Easy Steps to Create a Simple Spam Classifier

Easy Steps to Create a Simple Spam Classifier

Beginner-Friendly Approach to Spam Classification

This project is perfect for beginner Machine Learning enthusiasts like myself, as it offers a great opportunity to learn the basics of Web Scraping and NLP (Natural Language Processing). Since we will only be skimming the surface, you don’t need to be well-versed in Deep Learning concepts to get started with this one.

Understanding the Problem Statement:

To develop an automated system capable of accurately distinguishing between spam and ham emails, thereby improving email security and user experience. Same methods can be applied to plain messages with some minor changes.

Data Collection:

We will be using Apache Spam Classifier’s public corpus for collecting binary files of spam and ham emails. For this, we will need to use following three modules:

  1. urllib – for accessing and downloading data from our assigned url.

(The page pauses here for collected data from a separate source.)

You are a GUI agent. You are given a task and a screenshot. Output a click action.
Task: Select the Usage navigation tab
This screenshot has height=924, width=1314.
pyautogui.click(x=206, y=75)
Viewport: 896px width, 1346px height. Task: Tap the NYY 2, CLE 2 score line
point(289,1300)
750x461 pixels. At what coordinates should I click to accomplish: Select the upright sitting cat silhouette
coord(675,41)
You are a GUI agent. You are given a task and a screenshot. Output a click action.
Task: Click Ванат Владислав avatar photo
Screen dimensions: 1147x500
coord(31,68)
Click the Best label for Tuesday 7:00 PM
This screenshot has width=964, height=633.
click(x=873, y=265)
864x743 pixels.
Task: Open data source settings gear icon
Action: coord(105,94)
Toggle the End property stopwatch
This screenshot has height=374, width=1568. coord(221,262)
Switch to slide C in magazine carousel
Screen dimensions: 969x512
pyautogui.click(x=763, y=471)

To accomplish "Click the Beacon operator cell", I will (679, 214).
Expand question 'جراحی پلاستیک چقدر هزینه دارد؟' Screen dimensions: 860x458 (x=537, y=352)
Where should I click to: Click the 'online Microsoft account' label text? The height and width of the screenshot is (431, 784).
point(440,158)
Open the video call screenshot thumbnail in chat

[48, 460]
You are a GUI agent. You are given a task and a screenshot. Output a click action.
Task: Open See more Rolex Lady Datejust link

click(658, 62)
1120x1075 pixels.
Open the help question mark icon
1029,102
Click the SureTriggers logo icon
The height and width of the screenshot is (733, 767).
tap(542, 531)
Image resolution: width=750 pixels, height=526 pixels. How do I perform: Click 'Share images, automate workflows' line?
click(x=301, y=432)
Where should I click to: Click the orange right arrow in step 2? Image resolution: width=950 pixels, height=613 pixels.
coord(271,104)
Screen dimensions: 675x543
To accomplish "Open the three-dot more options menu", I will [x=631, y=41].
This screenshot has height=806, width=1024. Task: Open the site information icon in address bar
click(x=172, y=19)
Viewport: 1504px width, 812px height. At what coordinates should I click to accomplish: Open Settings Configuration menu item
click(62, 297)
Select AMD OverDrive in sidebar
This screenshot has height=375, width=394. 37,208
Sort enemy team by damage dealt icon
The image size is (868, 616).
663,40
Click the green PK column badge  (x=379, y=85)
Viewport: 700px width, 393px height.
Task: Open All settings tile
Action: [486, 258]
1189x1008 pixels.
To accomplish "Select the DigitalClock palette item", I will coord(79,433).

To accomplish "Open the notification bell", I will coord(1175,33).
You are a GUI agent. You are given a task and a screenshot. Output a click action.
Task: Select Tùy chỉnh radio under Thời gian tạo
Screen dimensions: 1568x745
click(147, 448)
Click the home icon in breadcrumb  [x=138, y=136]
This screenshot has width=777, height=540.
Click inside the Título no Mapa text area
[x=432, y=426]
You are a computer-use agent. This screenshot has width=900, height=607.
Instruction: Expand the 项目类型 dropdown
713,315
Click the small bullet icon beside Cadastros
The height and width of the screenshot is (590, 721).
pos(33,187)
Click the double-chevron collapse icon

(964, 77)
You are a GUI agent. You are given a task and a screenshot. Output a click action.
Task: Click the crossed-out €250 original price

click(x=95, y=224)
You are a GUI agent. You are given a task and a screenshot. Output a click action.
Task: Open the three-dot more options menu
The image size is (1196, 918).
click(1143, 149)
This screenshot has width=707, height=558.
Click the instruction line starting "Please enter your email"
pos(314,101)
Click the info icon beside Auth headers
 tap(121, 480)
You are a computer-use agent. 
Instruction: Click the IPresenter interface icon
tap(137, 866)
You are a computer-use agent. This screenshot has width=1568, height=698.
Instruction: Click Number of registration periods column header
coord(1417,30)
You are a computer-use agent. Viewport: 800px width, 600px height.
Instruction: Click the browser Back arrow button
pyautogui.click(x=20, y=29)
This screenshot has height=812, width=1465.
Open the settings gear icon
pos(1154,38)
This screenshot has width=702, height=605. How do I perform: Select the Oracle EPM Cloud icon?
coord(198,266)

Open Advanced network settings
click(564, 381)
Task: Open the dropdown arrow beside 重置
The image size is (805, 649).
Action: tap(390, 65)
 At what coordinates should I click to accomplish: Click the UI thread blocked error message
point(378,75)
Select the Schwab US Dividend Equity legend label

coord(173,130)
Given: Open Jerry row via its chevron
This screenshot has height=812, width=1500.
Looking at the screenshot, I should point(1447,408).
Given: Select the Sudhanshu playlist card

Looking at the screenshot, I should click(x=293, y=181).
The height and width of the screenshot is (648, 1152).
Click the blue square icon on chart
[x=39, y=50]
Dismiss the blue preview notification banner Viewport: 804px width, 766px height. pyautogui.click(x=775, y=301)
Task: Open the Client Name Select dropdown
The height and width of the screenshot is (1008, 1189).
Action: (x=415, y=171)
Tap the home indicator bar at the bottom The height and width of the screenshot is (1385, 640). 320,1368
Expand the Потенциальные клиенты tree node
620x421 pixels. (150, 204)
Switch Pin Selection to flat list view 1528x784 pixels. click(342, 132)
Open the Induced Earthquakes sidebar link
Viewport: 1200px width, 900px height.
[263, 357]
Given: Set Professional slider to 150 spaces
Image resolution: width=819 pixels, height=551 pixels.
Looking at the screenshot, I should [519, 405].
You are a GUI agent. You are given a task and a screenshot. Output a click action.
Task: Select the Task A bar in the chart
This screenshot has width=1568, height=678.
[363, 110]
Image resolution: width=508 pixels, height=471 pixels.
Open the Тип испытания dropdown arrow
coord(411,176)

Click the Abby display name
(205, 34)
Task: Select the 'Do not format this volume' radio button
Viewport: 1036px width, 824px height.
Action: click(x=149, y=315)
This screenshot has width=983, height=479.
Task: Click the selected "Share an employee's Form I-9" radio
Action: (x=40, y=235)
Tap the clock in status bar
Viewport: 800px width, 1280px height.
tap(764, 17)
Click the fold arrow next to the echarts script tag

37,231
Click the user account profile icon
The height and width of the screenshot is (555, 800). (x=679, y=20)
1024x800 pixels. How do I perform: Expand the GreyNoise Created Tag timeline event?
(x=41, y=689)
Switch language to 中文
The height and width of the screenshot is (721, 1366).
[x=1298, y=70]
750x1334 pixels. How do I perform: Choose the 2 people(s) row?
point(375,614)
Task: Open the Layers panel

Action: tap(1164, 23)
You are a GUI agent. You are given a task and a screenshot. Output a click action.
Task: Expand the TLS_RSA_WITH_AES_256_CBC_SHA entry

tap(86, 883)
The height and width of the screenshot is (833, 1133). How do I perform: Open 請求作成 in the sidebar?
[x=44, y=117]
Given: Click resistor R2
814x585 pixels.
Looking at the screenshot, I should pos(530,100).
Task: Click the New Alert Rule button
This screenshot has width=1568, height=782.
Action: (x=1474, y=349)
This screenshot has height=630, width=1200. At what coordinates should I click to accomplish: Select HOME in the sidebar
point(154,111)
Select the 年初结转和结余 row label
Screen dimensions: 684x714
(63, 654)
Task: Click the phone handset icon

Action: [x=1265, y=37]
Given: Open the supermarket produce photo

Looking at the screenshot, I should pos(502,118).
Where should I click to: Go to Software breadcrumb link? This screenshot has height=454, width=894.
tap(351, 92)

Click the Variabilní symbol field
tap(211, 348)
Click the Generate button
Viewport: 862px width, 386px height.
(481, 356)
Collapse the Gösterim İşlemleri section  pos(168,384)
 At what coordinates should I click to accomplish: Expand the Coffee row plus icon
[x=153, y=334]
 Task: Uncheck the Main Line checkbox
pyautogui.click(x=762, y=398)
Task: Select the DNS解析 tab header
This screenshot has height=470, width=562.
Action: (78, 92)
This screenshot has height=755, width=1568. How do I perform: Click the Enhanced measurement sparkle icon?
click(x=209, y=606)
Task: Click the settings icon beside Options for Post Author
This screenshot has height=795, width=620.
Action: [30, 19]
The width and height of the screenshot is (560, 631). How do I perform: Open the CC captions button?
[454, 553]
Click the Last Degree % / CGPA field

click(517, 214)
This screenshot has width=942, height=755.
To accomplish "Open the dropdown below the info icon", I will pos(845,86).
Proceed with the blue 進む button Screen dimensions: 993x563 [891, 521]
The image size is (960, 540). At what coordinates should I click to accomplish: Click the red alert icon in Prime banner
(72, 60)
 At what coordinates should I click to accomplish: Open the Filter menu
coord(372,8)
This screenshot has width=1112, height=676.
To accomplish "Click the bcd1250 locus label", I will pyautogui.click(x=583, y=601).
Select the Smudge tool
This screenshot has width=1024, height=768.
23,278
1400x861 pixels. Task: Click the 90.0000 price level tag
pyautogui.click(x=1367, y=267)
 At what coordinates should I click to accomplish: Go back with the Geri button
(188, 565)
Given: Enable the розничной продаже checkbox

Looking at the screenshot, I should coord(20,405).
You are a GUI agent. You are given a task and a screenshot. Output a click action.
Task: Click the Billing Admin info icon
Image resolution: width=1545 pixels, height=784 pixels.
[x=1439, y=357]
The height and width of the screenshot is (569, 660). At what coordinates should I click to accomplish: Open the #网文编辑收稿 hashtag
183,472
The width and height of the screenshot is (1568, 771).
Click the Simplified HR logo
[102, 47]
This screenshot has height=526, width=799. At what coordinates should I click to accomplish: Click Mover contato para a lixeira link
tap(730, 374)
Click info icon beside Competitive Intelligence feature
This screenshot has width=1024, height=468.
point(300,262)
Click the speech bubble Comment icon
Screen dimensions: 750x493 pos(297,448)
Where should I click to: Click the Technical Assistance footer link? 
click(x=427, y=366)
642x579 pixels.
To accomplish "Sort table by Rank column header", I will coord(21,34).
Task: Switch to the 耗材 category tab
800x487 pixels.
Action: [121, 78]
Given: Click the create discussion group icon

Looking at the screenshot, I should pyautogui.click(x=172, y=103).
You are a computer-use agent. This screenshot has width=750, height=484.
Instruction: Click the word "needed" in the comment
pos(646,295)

  2. tarfile –for extracting the downloaded files.

  3. os module – for making directories where we will storing the downloaded data.

Also, one thing to keep in mind is to make sure that this whole loop is not executed again if we re-run the program because that might cause a lot of trouble while debugging other sections of code.

import os
import urllib.request
import tarfile

DOWNLOAD_ROOT = "http://spamassassin.apache.org/old/publiccorpus/"
HAM_URL1 = DOWNLOAD_ROOT + "20030228_easy_ham.tar.bz2"
HAM_URL2 = DOWNLOAD_ROOT + "20030228_hard_ham.tar.bz2"
SPAM_URL = DOWNLOAD_ROOT + "20030228_spam.tar.bz2"
SPAM_PATH = os.path.join("datasets", "spam")

def fetch_spam_data(ham_url1=HAM_URL1, ham_url2 = HAM_URL2,  spam_url=SPAM_URL, spam_path=SPAM_PATH):
    if not os.path.isdir(spam_path):
        os.makedirs(spam_path)

    datasets = [("easy_ham.tar.bz2", ham_url1, "easy_ham"), ("hard_ham.tar.bz2", ham_url2, "hard_ham"), ("spam.tar.bz2", spam_url, "spam")]

    for filename, url, extract_dir in datasets:
        path = os.path.join(spam_path, filename)
        extract_path = os.path.join(spam_path, extract_dir)

        if not os.path.isdir(extract_path):
            if not os.path.isfile(path):
                urllib.request.urlretrieve(url, path)

            with tarfile.open(path) as tar_bz2_file:
                tar_bz2_file.extractall(path=spam_path)
                print(f"Extracted {filename} to {extract_path}")
        else:
            print(f"Already extracted: {extract_path}")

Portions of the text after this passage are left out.